なお、社会状況により企業業績が急激に変化する可能性があるので、投資判断は最新情報を確認した上で行うようにしてください。
JFEホールディングス(5411)
- 2020年11月6日終値:801円
- 最低投資額:8万100円
- 経常利益(前期比・予想):46.13%
- 時価総額:4,694.3億円
- PER(予想):-4.40%
JFEホールディングスは、粗鋼生産国内2位・世界10位台のJFEスチールが中核をなす持株会社です。商事やエンジニアリングも手掛けています。ただし、鉄鋼需要が落ち込んだことなどが原因で、株価収益率を示すPERはマイナスとなっています。
フジクラ(5803)
- 2020年11月6日終値:382円
- 最低投資額:3万8,200円
- 経常利益(前期比・予想):242.99%
- 時価総額:1,103.6億円
- PER(予想):-10.27%
フジクラは、フレキシブルプリント基板(FPC)に強みを持つ会社です。2020年10月まで200円台後半だった株価が、11月に大きく上昇しています。
アイフル(8515)
- 2020年11月6日終値:322円
- 最低投資額:3万2,200円
- 経常利益(前期比・予想):1,082.98%
- 時価総額:1,512.0億円
- PER(予想):8.43%
アイフルは、消費者金融大手で事業者ローンも扱っている会社です。独立系で全国に店舗を展開しています。
レオパレス21(8848)
- 2020年11月6日終値:169円
- 最低投資額:1万6,900円
- 経常利益(前期比・予想):71.93%
- 時価総額:556.7億円
- PER(予想):-5.16%
レオパレス21は、単身者向けアパートであるレオパレスの建築請負と転貸を主な事業とする会社です。2020年1月に400円前後だった株価は、現在160円前後まで下がっています。
ベルーナ(9997)
- 2020年11月6日終値:873円
- 最低投資額:8万7,300円
- 経常利益(前期比・予想):128.32%
- 時価総額:844.0億円
- PER(予想):8.87%
ベルーナは、婦人服主体のカタログ通販大手です。折り込みチラシの活用で顧客を開拓し、50代・60代の女性が顧客層の中心になっています。

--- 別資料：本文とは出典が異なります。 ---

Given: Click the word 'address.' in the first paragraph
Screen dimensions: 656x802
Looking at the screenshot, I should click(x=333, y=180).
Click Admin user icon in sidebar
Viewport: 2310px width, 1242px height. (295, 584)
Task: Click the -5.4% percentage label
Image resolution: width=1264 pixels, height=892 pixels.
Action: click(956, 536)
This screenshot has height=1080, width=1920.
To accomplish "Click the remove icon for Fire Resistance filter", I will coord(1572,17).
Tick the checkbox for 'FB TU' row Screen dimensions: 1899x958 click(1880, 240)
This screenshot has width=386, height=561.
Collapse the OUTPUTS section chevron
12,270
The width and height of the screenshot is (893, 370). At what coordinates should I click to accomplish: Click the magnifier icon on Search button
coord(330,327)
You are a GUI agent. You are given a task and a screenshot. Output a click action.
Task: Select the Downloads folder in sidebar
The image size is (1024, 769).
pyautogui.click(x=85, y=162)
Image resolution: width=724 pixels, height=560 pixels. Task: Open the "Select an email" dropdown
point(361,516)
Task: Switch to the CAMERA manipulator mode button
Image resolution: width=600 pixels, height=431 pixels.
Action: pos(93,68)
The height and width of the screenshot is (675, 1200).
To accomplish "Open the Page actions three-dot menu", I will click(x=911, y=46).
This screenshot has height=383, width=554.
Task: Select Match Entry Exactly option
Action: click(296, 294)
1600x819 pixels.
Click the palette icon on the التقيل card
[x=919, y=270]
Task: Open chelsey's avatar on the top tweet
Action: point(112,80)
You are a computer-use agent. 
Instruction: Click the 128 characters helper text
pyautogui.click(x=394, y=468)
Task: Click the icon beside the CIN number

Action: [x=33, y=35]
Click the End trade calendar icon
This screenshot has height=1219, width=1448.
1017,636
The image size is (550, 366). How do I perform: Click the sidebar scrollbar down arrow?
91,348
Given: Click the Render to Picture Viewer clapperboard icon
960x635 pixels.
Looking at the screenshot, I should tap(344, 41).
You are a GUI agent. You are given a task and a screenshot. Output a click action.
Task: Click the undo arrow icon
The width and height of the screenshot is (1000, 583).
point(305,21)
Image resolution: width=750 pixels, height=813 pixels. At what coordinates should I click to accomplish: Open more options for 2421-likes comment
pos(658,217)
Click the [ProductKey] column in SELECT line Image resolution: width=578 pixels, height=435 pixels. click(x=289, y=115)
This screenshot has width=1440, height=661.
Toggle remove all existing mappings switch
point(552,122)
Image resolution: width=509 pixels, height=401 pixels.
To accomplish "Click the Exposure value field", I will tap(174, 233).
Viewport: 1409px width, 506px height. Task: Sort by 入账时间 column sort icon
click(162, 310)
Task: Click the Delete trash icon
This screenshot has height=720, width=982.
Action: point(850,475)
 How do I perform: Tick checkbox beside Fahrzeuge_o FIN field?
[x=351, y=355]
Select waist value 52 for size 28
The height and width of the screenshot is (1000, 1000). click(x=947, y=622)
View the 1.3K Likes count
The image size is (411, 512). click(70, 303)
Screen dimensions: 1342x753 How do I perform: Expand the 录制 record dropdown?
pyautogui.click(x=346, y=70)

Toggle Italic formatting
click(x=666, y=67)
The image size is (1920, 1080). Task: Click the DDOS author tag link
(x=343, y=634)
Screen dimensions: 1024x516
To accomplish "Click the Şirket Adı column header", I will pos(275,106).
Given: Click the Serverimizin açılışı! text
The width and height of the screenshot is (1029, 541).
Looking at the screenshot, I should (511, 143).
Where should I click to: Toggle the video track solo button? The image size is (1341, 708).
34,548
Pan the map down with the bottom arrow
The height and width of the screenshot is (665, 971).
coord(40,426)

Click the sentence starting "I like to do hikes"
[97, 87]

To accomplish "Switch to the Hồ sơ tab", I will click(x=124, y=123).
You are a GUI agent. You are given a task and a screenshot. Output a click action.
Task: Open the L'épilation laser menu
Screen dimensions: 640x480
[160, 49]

10万円以下で買える総合利回り7%以上の株主優待銘柄
最後に、総合利回りが7%以上で株主優待が魅力の銘柄をいくつか紹介します。
SDエンターテイメント(4650)
- 2020年11月6日終値:392円
- 最低投資額:3万9,200円
- 優待内容:カタログ(美容商品・健康商品・自社運営施設特別割引証など)から選択
- 優待月:3月
SDエンターテイメントは、RIZAPグループに属する会社です。主にフィットネス事業と保育園事業を展開しています。
一ダイニングプロジェクト(9266)
- 2020年11月6日終値:548円
- 最低投資額:5万4,800円
- 優待内容:株主優待食事券
- 優待月:3月・9月
一家ダイニングプロジェクトは、首都圏で和食居酒屋のこだわりもん一家や博多劇場などを展開している会社です。ブライダル事業も手掛けています。
イデアインターナショナル(3140)
- 2020年11月6日終値:812円
- 最低投資額:8万1,200円
- 優待内容:RIZAPグループ商品
- 優待月:6月
イデアインターナショナルは、インテリア雑貨や旅行用品などの企画、卸・小売りを手掛ける会社です。直営店を展開しています。
一蔵(6186)
- 2020年11月6日終値:365円
- 最低投資額:3万6,500円
- 優待内容:優待券または3,000円相当のチャペルコンサート・ディナー割引券または3,000円相当の自社レストラン割引券
- 優待月:3月
一蔵は、着物の販売・レンタルの和装事業を主力とする会社です。ウェディング事業も展開し、成人式の写真撮影でも収益を上げています。
共和コーポレーション(6570)
- 2020年11月6日終値:376円
- 最低投資額:3万7,600円
- 優待内容:ギフトカードなど
- 優待月:3月
共和コーポレーションは、アミューズメント施設の運営や機器販売が主力の会社です。業界シェアはトップクラスで、長野や北陸で店舗を展開しています。
まとめ:投資のスクリーニング方法はいろいろ
株式投資では、10万円以下で購入できる銘柄が数多くあります。株価チャートの分析だけでなく、業績や配当利回り、株主優待など、さまざまな切り口で購入する銘柄を選べるのが魅力です。
ネット証券であれば、条件を指定して該当する銘柄を抽出できるスクリーニング機能が充実しています。設定できる条件の種類が豊富なので、おすすめです。口座開設は無料でできる証券会社が多いので、まずはネット証券で口座を開設して、スクリーニング機能を使ってみるとよいでしょう。